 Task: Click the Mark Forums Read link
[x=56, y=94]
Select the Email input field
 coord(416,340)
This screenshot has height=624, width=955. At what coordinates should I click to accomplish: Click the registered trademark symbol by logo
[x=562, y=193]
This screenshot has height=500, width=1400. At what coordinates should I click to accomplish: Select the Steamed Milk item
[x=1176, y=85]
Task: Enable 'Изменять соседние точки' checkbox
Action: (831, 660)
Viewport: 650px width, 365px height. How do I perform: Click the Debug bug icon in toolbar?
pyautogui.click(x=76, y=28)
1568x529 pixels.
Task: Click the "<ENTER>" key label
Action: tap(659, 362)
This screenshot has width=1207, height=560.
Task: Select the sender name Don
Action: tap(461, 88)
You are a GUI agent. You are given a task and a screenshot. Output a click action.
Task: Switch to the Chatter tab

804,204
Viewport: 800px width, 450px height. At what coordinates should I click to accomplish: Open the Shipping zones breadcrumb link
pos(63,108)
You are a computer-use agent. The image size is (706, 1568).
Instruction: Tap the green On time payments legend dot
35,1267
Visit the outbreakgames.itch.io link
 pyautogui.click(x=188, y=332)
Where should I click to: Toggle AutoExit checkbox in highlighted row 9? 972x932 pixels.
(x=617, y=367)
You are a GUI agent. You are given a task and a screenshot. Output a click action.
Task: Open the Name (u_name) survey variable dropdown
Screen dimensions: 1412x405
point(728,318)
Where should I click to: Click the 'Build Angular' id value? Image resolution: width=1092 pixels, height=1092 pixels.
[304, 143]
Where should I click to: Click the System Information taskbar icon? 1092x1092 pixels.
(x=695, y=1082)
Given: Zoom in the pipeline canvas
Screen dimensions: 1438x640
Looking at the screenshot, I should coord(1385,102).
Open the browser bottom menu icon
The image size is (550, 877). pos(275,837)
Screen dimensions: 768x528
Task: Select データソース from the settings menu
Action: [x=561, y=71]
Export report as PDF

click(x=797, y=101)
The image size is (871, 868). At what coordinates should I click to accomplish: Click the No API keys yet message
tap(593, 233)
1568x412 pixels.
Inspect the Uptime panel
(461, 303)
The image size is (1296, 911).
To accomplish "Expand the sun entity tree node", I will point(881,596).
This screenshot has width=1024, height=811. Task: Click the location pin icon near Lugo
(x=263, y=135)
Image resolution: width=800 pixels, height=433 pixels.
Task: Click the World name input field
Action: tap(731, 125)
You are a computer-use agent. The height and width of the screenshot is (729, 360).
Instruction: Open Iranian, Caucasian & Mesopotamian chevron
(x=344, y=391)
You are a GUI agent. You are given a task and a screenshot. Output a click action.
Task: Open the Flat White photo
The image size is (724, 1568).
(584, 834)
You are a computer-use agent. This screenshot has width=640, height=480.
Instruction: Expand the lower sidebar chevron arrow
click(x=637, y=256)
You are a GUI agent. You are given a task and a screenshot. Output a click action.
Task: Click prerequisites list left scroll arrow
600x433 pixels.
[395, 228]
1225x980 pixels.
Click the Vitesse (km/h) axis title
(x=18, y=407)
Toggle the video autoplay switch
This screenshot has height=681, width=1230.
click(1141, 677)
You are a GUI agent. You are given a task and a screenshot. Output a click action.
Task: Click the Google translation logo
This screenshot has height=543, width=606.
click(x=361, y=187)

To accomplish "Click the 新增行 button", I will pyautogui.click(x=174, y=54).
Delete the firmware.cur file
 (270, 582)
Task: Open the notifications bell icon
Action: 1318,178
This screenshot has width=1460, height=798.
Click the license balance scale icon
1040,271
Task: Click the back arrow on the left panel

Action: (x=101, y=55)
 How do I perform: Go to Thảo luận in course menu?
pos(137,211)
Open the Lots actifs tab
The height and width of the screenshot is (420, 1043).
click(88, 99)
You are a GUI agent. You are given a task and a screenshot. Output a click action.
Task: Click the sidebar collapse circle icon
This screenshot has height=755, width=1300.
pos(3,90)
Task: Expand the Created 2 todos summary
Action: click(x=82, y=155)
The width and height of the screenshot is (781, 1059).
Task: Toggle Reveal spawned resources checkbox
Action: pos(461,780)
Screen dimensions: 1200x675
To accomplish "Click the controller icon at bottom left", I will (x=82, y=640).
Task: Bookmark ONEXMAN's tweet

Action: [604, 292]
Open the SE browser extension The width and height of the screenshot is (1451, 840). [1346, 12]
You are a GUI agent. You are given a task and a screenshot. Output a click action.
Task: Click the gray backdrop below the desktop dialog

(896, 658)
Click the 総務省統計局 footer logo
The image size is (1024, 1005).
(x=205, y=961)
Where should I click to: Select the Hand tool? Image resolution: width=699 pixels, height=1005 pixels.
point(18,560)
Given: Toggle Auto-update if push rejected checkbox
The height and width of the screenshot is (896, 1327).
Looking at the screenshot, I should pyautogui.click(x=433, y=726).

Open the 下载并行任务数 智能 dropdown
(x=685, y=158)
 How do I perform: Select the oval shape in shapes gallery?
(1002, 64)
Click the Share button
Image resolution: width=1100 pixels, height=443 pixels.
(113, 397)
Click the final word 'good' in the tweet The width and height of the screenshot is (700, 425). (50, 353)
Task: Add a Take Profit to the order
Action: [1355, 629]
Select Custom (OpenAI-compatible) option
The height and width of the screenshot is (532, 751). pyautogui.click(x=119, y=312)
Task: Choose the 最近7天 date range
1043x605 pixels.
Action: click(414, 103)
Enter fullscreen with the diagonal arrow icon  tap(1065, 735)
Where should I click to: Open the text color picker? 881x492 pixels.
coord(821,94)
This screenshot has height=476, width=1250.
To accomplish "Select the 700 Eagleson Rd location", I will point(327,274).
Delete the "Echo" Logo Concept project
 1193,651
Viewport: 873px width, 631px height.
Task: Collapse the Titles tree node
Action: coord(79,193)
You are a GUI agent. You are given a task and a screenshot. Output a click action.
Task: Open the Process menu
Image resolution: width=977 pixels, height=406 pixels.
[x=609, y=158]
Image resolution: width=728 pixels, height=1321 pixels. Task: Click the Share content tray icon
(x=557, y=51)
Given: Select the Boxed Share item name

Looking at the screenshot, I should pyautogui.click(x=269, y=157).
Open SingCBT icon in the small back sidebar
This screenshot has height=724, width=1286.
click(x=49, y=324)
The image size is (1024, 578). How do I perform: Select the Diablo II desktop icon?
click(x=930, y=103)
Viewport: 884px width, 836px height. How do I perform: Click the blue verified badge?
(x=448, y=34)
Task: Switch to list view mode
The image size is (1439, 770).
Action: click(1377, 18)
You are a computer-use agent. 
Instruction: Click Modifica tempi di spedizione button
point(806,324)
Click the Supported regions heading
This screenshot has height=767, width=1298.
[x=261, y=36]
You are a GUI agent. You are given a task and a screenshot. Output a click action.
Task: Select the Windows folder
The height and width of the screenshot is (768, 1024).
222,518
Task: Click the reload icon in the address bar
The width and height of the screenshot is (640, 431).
■ ■ ■ ■ ■ ■ ■
**TASK GOAL**
Send back the whole listing, exactly as written.

**SOLUTION FOR THIS TASK**
 Task: Click the Mark Forums Read link
[x=56, y=94]
Select the Email input field
 coord(416,340)
This screenshot has height=624, width=955. At what coordinates should I click to accomplish: Click the registered trademark symbol by logo
[x=562, y=193]
This screenshot has height=500, width=1400. At what coordinates should I click to accomplish: Select the Steamed Milk item
[x=1176, y=85]
Task: Enable 'Изменять соседние точки' checkbox
Action: (831, 660)
Viewport: 650px width, 365px height. How do I perform: Click the Debug bug icon in toolbar?
pyautogui.click(x=76, y=28)
1568x529 pixels.
Task: Click the "<ENTER>" key label
Action: tap(659, 362)
This screenshot has width=1207, height=560.
Task: Select the sender name Don
Action: tap(461, 88)
You are a GUI agent. You are given a task and a screenshot. Output a click action.
Task: Switch to the Chatter tab

804,204
Viewport: 800px width, 450px height. At what coordinates should I click to accomplish: Open the Shipping zones breadcrumb link
pos(63,108)
You are a computer-use agent. The image size is (706, 1568).
Instruction: Tap the green On time payments legend dot
35,1267
Visit the outbreakgames.itch.io link
 pyautogui.click(x=188, y=332)
Where should I click to: Toggle AutoExit checkbox in highlighted row 9? 972x932 pixels.
(x=617, y=367)
You are a GUI agent. You are given a task and a screenshot. Output a click action.
Task: Open the Name (u_name) survey variable dropdown
Screen dimensions: 1412x405
point(728,318)
Where should I click to: Click the 'Build Angular' id value? Image resolution: width=1092 pixels, height=1092 pixels.
[304, 143]
Where should I click to: Click the System Information taskbar icon? 1092x1092 pixels.
(x=695, y=1082)
Given: Zoom in the pipeline canvas
Screen dimensions: 1438x640
Looking at the screenshot, I should coord(1385,102).
Open the browser bottom menu icon
The image size is (550, 877). pos(275,837)
Screen dimensions: 768x528
Task: Select データソース from the settings menu
Action: [x=561, y=71]
Export report as PDF

click(x=797, y=101)
The image size is (871, 868). At what coordinates should I click to accomplish: Click the No API keys yet message
tap(593, 233)
1568x412 pixels.
Inspect the Uptime panel
(461, 303)
The image size is (1296, 911).
To accomplish "Expand the sun entity tree node", I will point(881,596).
This screenshot has width=1024, height=811. Task: Click the location pin icon near Lugo
(x=263, y=135)
Image resolution: width=800 pixels, height=433 pixels.
Task: Click the World name input field
Action: tap(731, 125)
You are a computer-use agent. The height and width of the screenshot is (729, 360).
Instruction: Open Iranian, Caucasian & Mesopotamian chevron
(x=344, y=391)
You are a GUI agent. You are given a task and a screenshot. Output a click action.
Task: Open the Flat White photo
The image size is (724, 1568).
(584, 834)
You are a computer-use agent. This screenshot has width=640, height=480.
Instruction: Expand the lower sidebar chevron arrow
click(x=637, y=256)
You are a GUI agent. You are given a task and a screenshot. Output a click action.
Task: Click prerequisites list left scroll arrow
600x433 pixels.
[395, 228]
1225x980 pixels.
Click the Vitesse (km/h) axis title
(x=18, y=407)
Toggle the video autoplay switch
This screenshot has height=681, width=1230.
click(1141, 677)
You are a GUI agent. You are given a task and a screenshot. Output a click action.
Task: Click the Google translation logo
This screenshot has height=543, width=606.
click(x=361, y=187)

To accomplish "Click the 新增行 button", I will pyautogui.click(x=174, y=54).
Delete the firmware.cur file
 (270, 582)
Task: Open the notifications bell icon
Action: 1318,178
This screenshot has width=1460, height=798.
Click the license balance scale icon
1040,271
Task: Click the back arrow on the left panel

Action: (x=101, y=55)
 How do I perform: Go to Thảo luận in course menu?
pos(137,211)
Open the Lots actifs tab
The height and width of the screenshot is (420, 1043).
click(88, 99)
You are a GUI agent. You are given a task and a screenshot. Output a click action.
Task: Click the sidebar collapse circle icon
This screenshot has height=755, width=1300.
pos(3,90)
Task: Expand the Created 2 todos summary
Action: click(x=82, y=155)
The width and height of the screenshot is (781, 1059).
Task: Toggle Reveal spawned resources checkbox
Action: pos(461,780)
Screen dimensions: 1200x675
To accomplish "Click the controller icon at bottom left", I will (x=82, y=640).
Task: Bookmark ONEXMAN's tweet

Action: [604, 292]
Open the SE browser extension The width and height of the screenshot is (1451, 840). [1346, 12]
You are a GUI agent. You are given a task and a screenshot. Output a click action.
Task: Click the gray backdrop below the desktop dialog

(896, 658)
Click the 総務省統計局 footer logo
The image size is (1024, 1005).
(x=205, y=961)
Where should I click to: Select the Hand tool? Image resolution: width=699 pixels, height=1005 pixels.
point(18,560)
Given: Toggle Auto-update if push rejected checkbox
The height and width of the screenshot is (896, 1327).
Looking at the screenshot, I should pyautogui.click(x=433, y=726).

Open the 下载并行任务数 智能 dropdown
(x=685, y=158)
 How do I perform: Select the oval shape in shapes gallery?
(1002, 64)
Click the Share button
Image resolution: width=1100 pixels, height=443 pixels.
(113, 397)
Click the final word 'good' in the tweet The width and height of the screenshot is (700, 425). (50, 353)
Task: Add a Take Profit to the order
Action: [1355, 629]
Select Custom (OpenAI-compatible) option
The height and width of the screenshot is (532, 751). pyautogui.click(x=119, y=312)
Task: Choose the 最近7天 date range
1043x605 pixels.
Action: click(414, 103)
Enter fullscreen with the diagonal arrow icon  tap(1065, 735)
Where should I click to: Open the text color picker? 881x492 pixels.
coord(821,94)
This screenshot has height=476, width=1250.
To accomplish "Select the 700 Eagleson Rd location", I will point(327,274).
Delete the "Echo" Logo Concept project
 1193,651
Viewport: 873px width, 631px height.
Task: Collapse the Titles tree node
Action: coord(79,193)
You are a GUI agent. You are given a task and a screenshot. Output a click action.
Task: Open the Process menu
Image resolution: width=977 pixels, height=406 pixels.
[x=609, y=158]
Image resolution: width=728 pixels, height=1321 pixels. Task: Click the Share content tray icon
(x=557, y=51)
Given: Select the Boxed Share item name

Looking at the screenshot, I should pyautogui.click(x=269, y=157).
Open SingCBT icon in the small back sidebar
This screenshot has height=724, width=1286.
click(x=49, y=324)
The image size is (1024, 578). How do I perform: Select the Diablo II desktop icon?
click(x=930, y=103)
Viewport: 884px width, 836px height. How do I perform: Click the blue verified badge?
(x=448, y=34)
Task: Switch to list view mode
The image size is (1439, 770).
Action: click(1377, 18)
You are a computer-use agent. 
Instruction: Click Modifica tempi di spedizione button
point(806,324)
Click the Supported regions heading
This screenshot has height=767, width=1298.
[x=261, y=36]
You are a GUI agent. You are given a task and a screenshot. Output a click action.
Task: Select the Windows folder
The height and width of the screenshot is (768, 1024).
222,518
Task: Click the reload icon in the address bar
The width and height of the screenshot is (640, 431).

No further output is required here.